(Conte...)
Le vieux curé était resté au confessionnal jusqu’à la tombée de la nuit, jusqu’à ce que le dernier pécheur eût quitté l’église. Cependant, il décida d’attendre encore un peu, au cas où un pénitent en retard se présenterait encore.
Il était fatigué et malgré lui ses paupières se fermaient.
Tout à coup, il sursauta. La porte de l’église avait bougé ; peut-être n’était-ce qu’un coup de vent car la tempête faisait rage autour de la maison de Dieu. Mais une silhouette se détachait sur le mur : un homme s’avançait. Son pas résonnait de façon étrange sur les dalles, comme s’il avait une jambe de bois. Il avait relevé le col de son manteau, et à travers les grilles du confessionnal, le prêtre ne put distinguer du visage que deux yeux au regard sombre. L’étranger entra dans le confessionnal après une brève hésitation et s’agenouilla.
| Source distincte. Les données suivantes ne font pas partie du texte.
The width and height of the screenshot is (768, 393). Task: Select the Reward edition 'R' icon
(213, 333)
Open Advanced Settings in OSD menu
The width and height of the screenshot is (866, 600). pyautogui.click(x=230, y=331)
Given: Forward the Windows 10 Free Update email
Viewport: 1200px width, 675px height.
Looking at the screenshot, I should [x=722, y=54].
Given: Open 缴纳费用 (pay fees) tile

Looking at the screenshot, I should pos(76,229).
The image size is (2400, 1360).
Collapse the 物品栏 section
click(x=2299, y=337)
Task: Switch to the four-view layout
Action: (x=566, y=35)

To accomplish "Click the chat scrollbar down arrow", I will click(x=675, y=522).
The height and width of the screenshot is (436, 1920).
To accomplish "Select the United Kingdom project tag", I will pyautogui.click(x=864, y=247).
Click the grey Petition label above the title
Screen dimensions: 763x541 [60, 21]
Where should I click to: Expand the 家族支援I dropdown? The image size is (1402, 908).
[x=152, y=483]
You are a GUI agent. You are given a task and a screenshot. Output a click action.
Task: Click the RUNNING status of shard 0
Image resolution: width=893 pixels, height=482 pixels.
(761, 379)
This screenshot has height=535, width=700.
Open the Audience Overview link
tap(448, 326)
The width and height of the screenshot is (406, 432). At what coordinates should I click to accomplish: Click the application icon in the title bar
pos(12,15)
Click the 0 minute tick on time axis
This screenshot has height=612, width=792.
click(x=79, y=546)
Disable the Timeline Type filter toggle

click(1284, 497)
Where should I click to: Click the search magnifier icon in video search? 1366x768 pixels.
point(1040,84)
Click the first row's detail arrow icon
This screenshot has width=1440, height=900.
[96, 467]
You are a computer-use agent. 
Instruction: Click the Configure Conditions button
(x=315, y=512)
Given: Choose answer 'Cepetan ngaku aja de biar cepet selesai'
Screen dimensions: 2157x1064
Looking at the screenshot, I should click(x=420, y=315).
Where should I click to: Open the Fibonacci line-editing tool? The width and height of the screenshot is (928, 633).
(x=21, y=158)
« Quand vous êtes-vous confessé pour la dernière fois ? » demanda le prêtre.
« Je n’ai encore jamais reçu ce sacrement » répliqua l’homme d’une voix étouffée.
« Jamais, dites-vous ? »
« Jamais. »
« Quel âge avez-vous donc ? »
« Je ne sais pas, il y a beau temps que j’ai cessé de compter les années. »
« Mais vous devez bien savoir à peu près votre âge ? »
« Une demi-éternité. »
« Bien, disons alors soixante-dix ans ! De quoi vous accusez-vous ? »
« J’ai été orgueilleux » répliqua le pécheur.
« Rien d’autre ? » insista le prêtre, étonné. « Vous n’avez été orgueilleux qu’une seule fois durant toutes ces années ? »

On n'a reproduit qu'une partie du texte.